The New Republic: When Barack Obama Decides To Repeal The Policy, He'll Have A Much Easier Time Of It Than Bill ClintonNov. 25, 2008
(The New Republic) This column was written by Nathaniel Frank.
Last month, retired Air Force General Merrill McPeak, one of Barack Obama's highest-ranking military supporters during the campaign, reiterated his opposition to openly gay service. When McPeak participated in the debates over lifting the ban in 1993, he was Secretary of the Air Force. Like most military members who shared his position then, McPeak couched his sentiments in terms of military effectiveness, saying that homosexuality was "incompatible with military service" and would "work against unit cohesion."
But behind the scenes, military leaders were meeting with members of the religious right and settling on a communications strategy to claim that unit cohesion would be undermined by letting gays serve, while minimizing the real reasons for the resistance, which were moral and cultural: Social conservatives opposed homosexuality and felt that allowing equal treatment in the military would send a dangerous message of tolerance for something they frowned upon. While conducting research for my forthcoming book on gays in the military, for instance, I learned that leaders of the National Association of Evangelicals were persuaded by their contacts in the military that highlighting the "practical concerns" of gay service instead of the moral ones would make a more effective case against lifting the ban. The sociologist, Charles Moskos, credited with coming up with the idea for "don't ask, don't tell," told me in an interview in 2000, "Fuck unit cohesion--I don't care about that." For him, too, the gay ban was a moral issue, even though he said in public at the time of the debate that it was about military effectiveness.
Fifteen years later, military men like McPeak are still using the unit cohesion line against gay service, though less persuasively. In his recent comments, McPeak openly admitted that his position is based on his own personal intolerance and that of other senior military leaders. "I couldn't see how I could become an advocate for open homosexuality in Air Force combat units," McPeak said last month. In order to lift the ban on open gays, "the service leadership will have to go to the gay and lesbian annual ball and lead the first dance," something he and other brass have no intention of doing. Last year, General Peter Pace, then Chairman of the Joint Chiefs of Staff, defended the gay ban on grounds that homosexuality was "immoral."
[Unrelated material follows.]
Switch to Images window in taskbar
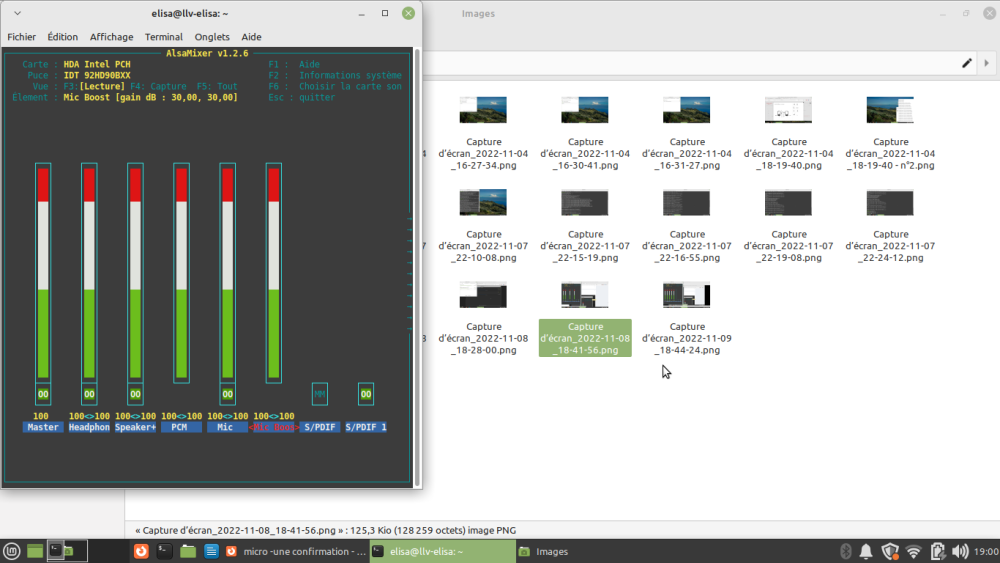Viewport: 1000px width, 563px height. pos(543,551)

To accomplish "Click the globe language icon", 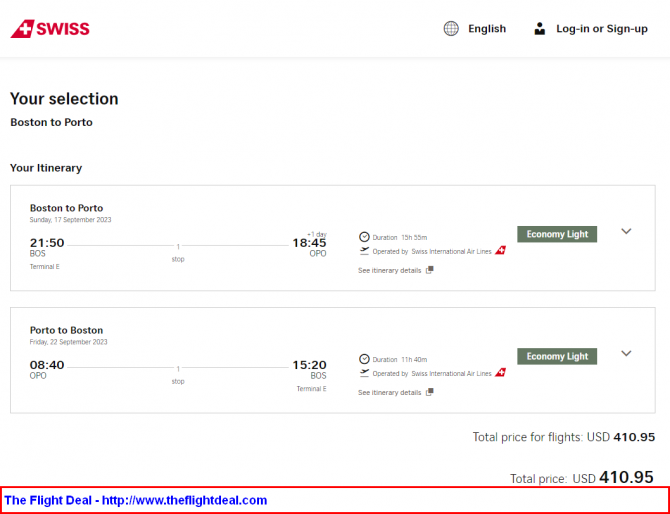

Though Obama has said he wants to repeal "don't ask, don't tell," he has also stated that he won't be "out front" on the issue and will work cautiously with the military leadership to make the change. The Washington Times reported on Friday that he might not seek a repeal until 2010. Still, the admissions of McPeak and Pace show why he may have a far easier time lifting the ban today than Bill Clinton did at the beginning of his presidency: When a united front of generals insists that letting open gays serve in the military would wreck the force, it's a tough line to combat; but when the sheer weight of research on this issue forces even military brass to cast their resistance in terms of personal morality, the front has begun to crumble.